Er was één van de denkbeeldige personages gestorven, waardoor één van de denkbeeldige steden in puin viel. Ik keek even op uit mijn boek om te verwerken wat er net was gebeurt. Te veel emoties in één keer. Ik liet alles rustig over me heen gaan. Het boek was zo overweldigend en het was moeilijk om uit die trance te komen, waarin het boek je bracht. Nadat ik alles wat er was gebeurd in mijn boek had verwerkt, begon ik langzaam aan rond te kijken. De jongen was nergens meer te bekennen. Met een glimlach begon ik weer in mijn boek te lezen. Ik moest gewoon te weten komen hoe het verder ging.
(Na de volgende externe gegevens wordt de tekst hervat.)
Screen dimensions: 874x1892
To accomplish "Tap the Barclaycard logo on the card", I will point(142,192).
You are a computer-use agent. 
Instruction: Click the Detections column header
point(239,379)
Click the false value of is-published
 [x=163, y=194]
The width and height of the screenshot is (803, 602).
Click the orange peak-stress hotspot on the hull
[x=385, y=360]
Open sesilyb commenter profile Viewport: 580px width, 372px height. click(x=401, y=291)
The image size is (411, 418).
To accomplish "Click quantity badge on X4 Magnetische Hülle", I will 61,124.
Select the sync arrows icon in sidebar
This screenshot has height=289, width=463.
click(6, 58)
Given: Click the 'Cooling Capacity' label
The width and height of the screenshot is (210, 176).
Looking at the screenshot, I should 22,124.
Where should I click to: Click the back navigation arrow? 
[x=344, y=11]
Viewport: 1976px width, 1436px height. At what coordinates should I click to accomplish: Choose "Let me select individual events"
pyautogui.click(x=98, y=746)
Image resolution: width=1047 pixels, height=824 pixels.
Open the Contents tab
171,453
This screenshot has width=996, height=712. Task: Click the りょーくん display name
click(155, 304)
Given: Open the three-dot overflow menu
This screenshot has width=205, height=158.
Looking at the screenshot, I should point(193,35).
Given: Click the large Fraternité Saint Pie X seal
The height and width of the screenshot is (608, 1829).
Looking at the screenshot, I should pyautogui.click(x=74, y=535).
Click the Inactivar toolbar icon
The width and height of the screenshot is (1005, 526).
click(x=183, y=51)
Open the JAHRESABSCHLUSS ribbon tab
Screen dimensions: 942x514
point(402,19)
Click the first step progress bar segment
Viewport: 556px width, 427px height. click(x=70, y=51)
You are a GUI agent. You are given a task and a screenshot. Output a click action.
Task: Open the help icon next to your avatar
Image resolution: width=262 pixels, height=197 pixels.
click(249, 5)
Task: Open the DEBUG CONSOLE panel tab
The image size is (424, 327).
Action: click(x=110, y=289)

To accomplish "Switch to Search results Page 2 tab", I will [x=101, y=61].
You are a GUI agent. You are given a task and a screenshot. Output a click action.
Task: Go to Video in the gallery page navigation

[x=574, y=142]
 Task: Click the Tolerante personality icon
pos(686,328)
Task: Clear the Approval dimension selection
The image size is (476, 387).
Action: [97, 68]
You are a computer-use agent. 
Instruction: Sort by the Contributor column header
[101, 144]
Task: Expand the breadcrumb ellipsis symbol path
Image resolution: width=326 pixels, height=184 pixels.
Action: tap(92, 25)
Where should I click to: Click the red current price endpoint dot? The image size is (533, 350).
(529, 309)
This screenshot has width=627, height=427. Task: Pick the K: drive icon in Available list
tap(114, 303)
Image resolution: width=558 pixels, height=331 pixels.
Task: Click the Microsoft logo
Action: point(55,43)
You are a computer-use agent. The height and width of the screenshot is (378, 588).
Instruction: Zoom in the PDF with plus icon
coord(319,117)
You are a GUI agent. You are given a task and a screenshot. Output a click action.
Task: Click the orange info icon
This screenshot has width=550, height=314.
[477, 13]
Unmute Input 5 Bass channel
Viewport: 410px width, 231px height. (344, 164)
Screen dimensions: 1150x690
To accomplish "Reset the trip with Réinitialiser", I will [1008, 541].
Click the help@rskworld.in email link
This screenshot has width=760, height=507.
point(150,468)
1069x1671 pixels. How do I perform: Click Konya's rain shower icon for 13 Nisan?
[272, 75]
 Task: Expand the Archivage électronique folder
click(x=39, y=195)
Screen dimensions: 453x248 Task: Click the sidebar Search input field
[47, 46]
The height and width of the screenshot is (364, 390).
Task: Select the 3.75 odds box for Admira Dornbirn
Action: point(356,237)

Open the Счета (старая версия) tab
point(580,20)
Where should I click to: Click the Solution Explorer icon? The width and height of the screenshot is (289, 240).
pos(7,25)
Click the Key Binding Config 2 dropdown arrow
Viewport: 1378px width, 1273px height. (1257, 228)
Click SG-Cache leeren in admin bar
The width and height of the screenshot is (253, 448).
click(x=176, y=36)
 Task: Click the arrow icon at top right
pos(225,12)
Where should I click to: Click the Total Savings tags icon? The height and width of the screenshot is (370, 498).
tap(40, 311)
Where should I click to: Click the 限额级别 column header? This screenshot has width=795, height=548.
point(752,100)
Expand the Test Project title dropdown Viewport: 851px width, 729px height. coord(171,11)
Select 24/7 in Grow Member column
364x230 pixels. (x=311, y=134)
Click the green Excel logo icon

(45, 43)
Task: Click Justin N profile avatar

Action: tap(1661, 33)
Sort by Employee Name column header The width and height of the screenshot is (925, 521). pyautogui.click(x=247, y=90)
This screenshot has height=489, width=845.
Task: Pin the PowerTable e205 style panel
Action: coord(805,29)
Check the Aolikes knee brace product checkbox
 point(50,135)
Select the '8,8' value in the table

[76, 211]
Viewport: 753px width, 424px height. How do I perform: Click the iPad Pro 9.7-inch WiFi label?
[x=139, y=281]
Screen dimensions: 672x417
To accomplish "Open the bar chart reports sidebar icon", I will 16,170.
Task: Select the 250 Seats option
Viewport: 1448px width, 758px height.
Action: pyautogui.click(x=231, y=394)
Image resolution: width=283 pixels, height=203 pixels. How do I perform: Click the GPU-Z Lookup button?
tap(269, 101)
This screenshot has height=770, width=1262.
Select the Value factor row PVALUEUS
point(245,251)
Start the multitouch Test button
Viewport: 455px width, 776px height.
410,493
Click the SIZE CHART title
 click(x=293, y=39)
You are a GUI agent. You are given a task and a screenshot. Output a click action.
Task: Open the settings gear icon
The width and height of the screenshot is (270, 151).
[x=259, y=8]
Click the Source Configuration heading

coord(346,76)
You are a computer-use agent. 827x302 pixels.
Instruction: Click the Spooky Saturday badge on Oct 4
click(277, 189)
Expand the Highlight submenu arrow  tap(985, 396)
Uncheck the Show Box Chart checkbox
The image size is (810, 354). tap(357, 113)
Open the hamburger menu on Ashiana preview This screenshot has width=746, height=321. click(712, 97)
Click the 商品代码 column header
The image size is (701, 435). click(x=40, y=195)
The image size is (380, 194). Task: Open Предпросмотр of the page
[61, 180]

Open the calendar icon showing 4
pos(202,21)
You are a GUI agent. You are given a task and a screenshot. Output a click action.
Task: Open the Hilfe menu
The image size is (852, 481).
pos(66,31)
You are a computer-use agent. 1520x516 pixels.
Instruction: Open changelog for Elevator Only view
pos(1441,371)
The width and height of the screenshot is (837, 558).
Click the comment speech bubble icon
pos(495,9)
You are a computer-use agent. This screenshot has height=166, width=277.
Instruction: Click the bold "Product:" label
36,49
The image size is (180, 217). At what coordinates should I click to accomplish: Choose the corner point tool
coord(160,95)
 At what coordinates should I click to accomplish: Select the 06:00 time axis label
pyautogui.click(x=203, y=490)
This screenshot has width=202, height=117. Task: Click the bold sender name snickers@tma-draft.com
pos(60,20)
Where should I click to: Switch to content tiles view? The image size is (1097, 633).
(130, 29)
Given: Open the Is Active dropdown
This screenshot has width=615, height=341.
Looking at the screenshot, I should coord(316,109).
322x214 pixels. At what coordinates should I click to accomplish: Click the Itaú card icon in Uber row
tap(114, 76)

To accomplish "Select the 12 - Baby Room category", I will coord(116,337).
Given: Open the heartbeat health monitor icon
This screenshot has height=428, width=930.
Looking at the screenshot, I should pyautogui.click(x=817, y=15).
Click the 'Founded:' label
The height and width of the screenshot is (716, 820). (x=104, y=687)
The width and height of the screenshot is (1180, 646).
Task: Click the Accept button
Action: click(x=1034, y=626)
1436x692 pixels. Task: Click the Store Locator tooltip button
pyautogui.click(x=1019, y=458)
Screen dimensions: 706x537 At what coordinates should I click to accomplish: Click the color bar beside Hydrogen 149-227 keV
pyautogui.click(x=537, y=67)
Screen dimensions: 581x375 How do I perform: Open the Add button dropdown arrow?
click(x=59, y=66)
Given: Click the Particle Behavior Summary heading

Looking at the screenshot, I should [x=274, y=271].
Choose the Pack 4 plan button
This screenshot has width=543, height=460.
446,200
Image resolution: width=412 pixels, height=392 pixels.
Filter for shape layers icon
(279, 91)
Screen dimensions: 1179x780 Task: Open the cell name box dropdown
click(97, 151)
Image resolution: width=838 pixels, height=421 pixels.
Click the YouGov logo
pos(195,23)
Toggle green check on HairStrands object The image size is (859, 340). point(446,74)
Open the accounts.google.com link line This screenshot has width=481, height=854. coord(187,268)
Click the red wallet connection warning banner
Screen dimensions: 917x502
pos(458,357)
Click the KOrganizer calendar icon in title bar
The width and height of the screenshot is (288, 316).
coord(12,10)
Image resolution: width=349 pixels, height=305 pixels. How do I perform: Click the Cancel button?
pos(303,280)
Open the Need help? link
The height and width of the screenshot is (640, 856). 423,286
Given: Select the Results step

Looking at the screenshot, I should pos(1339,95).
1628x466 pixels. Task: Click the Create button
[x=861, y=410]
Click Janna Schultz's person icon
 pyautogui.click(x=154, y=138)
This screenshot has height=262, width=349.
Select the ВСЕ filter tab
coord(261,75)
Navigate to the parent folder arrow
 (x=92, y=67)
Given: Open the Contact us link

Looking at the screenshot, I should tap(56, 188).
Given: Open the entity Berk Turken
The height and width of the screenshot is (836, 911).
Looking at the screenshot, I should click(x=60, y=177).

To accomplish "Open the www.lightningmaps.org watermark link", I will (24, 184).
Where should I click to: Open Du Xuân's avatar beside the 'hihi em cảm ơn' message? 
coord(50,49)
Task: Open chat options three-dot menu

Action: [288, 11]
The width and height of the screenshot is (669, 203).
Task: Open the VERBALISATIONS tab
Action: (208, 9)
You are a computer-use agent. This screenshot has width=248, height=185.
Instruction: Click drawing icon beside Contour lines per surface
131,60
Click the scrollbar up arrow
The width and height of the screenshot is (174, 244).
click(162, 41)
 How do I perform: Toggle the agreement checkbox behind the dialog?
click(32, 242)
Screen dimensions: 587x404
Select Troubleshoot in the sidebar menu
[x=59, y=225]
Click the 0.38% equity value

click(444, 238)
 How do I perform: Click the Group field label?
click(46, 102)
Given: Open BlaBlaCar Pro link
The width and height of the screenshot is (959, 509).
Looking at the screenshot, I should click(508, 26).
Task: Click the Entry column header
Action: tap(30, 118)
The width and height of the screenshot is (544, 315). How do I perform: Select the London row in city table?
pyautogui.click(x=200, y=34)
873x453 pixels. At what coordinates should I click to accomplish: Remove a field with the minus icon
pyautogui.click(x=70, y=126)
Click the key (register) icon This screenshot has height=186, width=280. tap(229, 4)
Er kwam iemand naast me zitten. Dit zorgde ervoor dat ik afgeleid werd en ik me niet meer kon focussen op het verhaal. Ik probeerde er geen aandacht aan te geven, maar dat was heel moeilijk. De persoon naast me zat de hele tijd met zijn of haar koffer heen en weer te rollen. Geïrriteerd keek ik voorzichtig op en zag de koffer uit mijn ooghoek. Eerlijk gezegd was het wel een mooie koffer. Er was een mooie sterrenhemel op afgebeeld, met het Melkwegstelsel erop. Met een schok drong het tot me door dat ik precies dezelfde koffer had. Ik keek naar de persoon naast me en zag dat het weer die rare jongen was.

'Dat is mijn koffer!' riep ik naar hem, terwijl ik mijn boek dichtklapte. Er verscheen een glimlach om zijn mond. 'Je moet me dankbaar zijn. Zonder mij zou je nu geen koffer hebben.' Ik keek naar de band en zag dat er geen koffers meer op lagen. 'Bedankt,' mompelde ik, 'Mag ik dan nu mijn koffer terug?' Hij keek me met een glimlach aan. Ik zag de pretlichtjes in zijn diepgroene ogen, toen hij zei: 'Alleen als je me zegt wat je naam is.' Ik draaide met mijn ogen en sloeg mijn armen over elkaar. 'Waarom wil je dat weten?' zei ik geërgerd. Hij twijfelde even. Ik zag hem nadenken over wat hij zou zeggen. Voor een akelig moment bleef het stil. 'Omdat ik wil weten of JIJ het bent,' zei hij uiteindelijk.

Waarom wou hij weten of IK het was? Deze jongen kende me niet eens en ik hem niet. Wat bedoelde hij daar zelf mee? Hij heeft duidelijk ook geen hersenen, anders zou hij wel met een beter excuus zijn afgekomen. 'Jane,' zei ik met tegenzin, omdat ik geen andere manier kon verzinnen om mijn koffer terug te winnen. Hij was duidelijk veel sterker dan mij, waardoor ik hem zeker niet kon afpakken. 'Mijn naam is Cyno,' zei hij. Hij gaf de koffer aan me, stond recht en vertrok richting de uitgang. 'Kai-no,' fluisterde ik. Het was een rare naam en ik had geen idee hoe je hem schreef, maar dat kon me niets schelen.